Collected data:

╭──

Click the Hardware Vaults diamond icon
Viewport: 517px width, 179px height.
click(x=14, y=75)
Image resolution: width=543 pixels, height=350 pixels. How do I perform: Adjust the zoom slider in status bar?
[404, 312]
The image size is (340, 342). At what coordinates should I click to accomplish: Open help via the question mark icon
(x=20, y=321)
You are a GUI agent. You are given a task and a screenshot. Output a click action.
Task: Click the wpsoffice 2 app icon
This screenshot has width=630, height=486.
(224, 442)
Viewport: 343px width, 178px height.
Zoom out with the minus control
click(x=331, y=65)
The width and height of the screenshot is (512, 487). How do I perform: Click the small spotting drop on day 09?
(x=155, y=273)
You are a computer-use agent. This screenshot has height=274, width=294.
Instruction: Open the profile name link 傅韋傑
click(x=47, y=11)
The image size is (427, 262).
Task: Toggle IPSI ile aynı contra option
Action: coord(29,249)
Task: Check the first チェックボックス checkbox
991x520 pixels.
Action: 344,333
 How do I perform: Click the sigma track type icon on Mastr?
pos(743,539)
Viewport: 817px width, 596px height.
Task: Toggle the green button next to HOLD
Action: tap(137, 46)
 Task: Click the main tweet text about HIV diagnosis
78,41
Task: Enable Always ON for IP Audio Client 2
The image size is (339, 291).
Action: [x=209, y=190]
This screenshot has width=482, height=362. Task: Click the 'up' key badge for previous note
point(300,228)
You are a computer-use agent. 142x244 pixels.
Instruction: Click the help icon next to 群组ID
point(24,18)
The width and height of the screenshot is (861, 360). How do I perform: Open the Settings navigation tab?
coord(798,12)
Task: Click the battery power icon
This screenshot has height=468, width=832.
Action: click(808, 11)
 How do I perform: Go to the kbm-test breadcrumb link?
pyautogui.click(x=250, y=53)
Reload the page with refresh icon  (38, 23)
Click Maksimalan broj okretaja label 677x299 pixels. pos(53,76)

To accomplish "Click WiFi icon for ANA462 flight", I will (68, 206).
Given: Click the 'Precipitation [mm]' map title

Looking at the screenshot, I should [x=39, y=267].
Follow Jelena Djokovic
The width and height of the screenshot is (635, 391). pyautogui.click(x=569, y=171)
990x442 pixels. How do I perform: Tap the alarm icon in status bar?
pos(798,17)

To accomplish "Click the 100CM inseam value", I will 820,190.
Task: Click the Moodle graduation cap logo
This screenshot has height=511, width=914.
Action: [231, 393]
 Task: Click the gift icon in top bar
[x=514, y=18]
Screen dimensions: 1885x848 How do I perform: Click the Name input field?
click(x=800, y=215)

╰──

## PROMPT
Write out all of the records above exactly as they appear.

## TASK OUTPUT
Click the Hardware Vaults diamond icon
Viewport: 517px width, 179px height.
click(x=14, y=75)
Image resolution: width=543 pixels, height=350 pixels. How do I perform: Adjust the zoom slider in status bar?
[404, 312]
The image size is (340, 342). At what coordinates should I click to accomplish: Open help via the question mark icon
(x=20, y=321)
You are a GUI agent. You are given a task and a screenshot. Output a click action.
Task: Click the wpsoffice 2 app icon
This screenshot has width=630, height=486.
(224, 442)
Viewport: 343px width, 178px height.
Zoom out with the minus control
click(x=331, y=65)
The width and height of the screenshot is (512, 487). How do I perform: Click the small spotting drop on day 09?
(x=155, y=273)
You are a computer-use agent. This screenshot has height=274, width=294.
Instruction: Open the profile name link 傅韋傑
click(x=47, y=11)
The image size is (427, 262).
Task: Toggle IPSI ile aynı contra option
Action: coord(29,249)
Task: Check the first チェックボックス checkbox
991x520 pixels.
Action: 344,333
 How do I perform: Click the sigma track type icon on Mastr?
pos(743,539)
Viewport: 817px width, 596px height.
Task: Toggle the green button next to HOLD
Action: tap(137, 46)
 Task: Click the main tweet text about HIV diagnosis
78,41
Task: Enable Always ON for IP Audio Client 2
The image size is (339, 291).
Action: [x=209, y=190]
This screenshot has width=482, height=362. Task: Click the 'up' key badge for previous note
point(300,228)
You are a computer-use agent. 142x244 pixels.
Instruction: Click the help icon next to 群组ID
point(24,18)
The width and height of the screenshot is (861, 360). How do I perform: Open the Settings navigation tab?
coord(798,12)
Task: Click the battery power icon
This screenshot has height=468, width=832.
Action: click(808, 11)
 How do I perform: Go to the kbm-test breadcrumb link?
pyautogui.click(x=250, y=53)
Reload the page with refresh icon  (38, 23)
Click Maksimalan broj okretaja label 677x299 pixels. pos(53,76)

To accomplish "Click WiFi icon for ANA462 flight", I will (68, 206).
Given: Click the 'Precipitation [mm]' map title

Looking at the screenshot, I should [x=39, y=267].
Follow Jelena Djokovic
The width and height of the screenshot is (635, 391). pyautogui.click(x=569, y=171)
990x442 pixels. How do I perform: Tap the alarm icon in status bar?
pos(798,17)

To accomplish "Click the 100CM inseam value", I will 820,190.
Task: Click the Moodle graduation cap logo
This screenshot has height=511, width=914.
Action: [231, 393]
 Task: Click the gift icon in top bar
[x=514, y=18]
Screen dimensions: 1885x848 How do I perform: Click the Name input field?
click(x=800, y=215)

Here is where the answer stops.